Three Major Dangers in Your Retirement Plan
This week, we will see another release of Consumer Confidence Index (CCI) statistics from The Conference Board. The CCI tracks how optimistic Americans are about the state of our economy through their spending and savings habits.
In general, any reading above 100 indicates optimism. Any reading below 100 implies pessimism and caution. Since late 2007, when the global financial crisis took hold, the CCI has stayed below 100. In 2009, the index fell into the 20s. Since then, it has improved significantly, but remains stubbornly below optimistic territory. In May, the index hit 83, up slightly from April.
While some components of the U.S. economy have recovered from the financial crisis – equities markets, most notably – the CCI should remind us all that our financial planning must take into account the possibility of economic and personal downturns.

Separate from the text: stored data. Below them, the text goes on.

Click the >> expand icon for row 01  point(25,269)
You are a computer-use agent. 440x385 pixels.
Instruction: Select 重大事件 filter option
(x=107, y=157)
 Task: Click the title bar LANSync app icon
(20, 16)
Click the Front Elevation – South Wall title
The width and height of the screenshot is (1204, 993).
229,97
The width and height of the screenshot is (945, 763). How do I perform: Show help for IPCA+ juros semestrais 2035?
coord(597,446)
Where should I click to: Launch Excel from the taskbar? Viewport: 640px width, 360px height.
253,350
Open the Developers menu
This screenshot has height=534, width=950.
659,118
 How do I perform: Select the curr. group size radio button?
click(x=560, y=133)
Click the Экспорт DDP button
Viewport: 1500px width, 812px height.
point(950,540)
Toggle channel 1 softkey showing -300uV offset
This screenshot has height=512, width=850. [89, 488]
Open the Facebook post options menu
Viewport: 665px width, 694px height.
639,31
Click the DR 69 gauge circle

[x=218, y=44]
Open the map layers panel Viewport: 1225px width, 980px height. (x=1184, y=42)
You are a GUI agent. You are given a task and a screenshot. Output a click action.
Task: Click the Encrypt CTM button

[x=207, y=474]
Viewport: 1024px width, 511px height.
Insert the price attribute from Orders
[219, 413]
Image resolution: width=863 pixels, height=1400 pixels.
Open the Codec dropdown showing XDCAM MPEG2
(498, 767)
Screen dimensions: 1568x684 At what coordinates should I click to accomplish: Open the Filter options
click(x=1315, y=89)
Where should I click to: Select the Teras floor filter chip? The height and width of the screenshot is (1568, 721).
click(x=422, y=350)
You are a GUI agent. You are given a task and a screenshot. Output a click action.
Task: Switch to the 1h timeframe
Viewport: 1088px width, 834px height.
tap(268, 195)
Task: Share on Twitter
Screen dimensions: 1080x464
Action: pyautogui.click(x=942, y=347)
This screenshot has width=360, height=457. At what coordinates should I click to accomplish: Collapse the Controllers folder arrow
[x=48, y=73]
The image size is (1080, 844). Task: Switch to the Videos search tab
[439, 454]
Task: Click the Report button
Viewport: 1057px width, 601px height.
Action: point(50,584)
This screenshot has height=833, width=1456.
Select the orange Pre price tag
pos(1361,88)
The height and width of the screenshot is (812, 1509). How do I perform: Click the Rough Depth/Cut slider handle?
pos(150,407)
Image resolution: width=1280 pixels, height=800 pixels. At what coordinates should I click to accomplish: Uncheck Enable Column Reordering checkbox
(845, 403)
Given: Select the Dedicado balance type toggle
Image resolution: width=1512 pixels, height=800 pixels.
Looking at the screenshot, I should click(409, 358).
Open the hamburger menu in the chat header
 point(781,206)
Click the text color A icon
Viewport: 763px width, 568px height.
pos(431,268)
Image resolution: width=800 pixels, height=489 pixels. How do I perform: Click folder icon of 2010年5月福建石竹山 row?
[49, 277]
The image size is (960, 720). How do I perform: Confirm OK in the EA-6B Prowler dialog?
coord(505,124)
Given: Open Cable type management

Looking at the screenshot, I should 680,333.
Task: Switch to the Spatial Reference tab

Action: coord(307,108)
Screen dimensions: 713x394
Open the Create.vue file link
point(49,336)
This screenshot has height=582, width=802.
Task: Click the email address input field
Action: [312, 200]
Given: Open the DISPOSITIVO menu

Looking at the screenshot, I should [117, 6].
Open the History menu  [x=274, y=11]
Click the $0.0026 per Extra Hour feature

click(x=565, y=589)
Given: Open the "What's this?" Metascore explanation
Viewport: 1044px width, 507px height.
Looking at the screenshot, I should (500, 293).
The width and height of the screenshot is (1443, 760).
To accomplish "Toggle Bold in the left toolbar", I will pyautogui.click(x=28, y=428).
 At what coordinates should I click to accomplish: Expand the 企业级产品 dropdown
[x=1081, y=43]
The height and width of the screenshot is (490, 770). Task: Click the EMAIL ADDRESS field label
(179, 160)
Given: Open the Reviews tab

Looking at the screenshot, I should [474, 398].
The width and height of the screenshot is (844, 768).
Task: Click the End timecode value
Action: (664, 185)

Here are three risks to think about as you talk with your advisor about your plans and goals:
1. Taxes: As a result of new federal healthcare programs and the need to reduce our public debt, many Americans find themselves today paying higher and/or new taxes. As you make your long-term financial plans, keep in mind that the tax landscape is likely to change over time. While it is impossible to predict the future tax environment, make sure that your retirement plan considers products that might lessen the tax bite. One option may be municipal bonds that generate tax-free yield.
2. Inflation: While inflation in the U.S. is currently relatively low (2.1% through the 12 months ended in May), over time rising prices can eat away at a retirement plan. If you expect to need $75,000 per year to retire comfortably, even a 3% annual inflation rate can be a dealbreaker. At that rate, in a decade you would need $100,000 per year to maintain your spending power. Keep this in mind when you plan for your rate of return on your retirement investments.
3. Healthcare: In their retirement plans, people often underestimate the impact of healthcare costs on their nest egg. In the fourth quarter of 2013, Americans’ expenses for health care jumped at an annual rate of 5.6%. When you consider that 20% of people aged 65 and older will need at least five years of long-term healthcare at some point in their lives (U.S. Department of Health and Human Services), these possible expenses can seem daunting. But planning for these potential issues is certainly preferable to having them take you by surprise.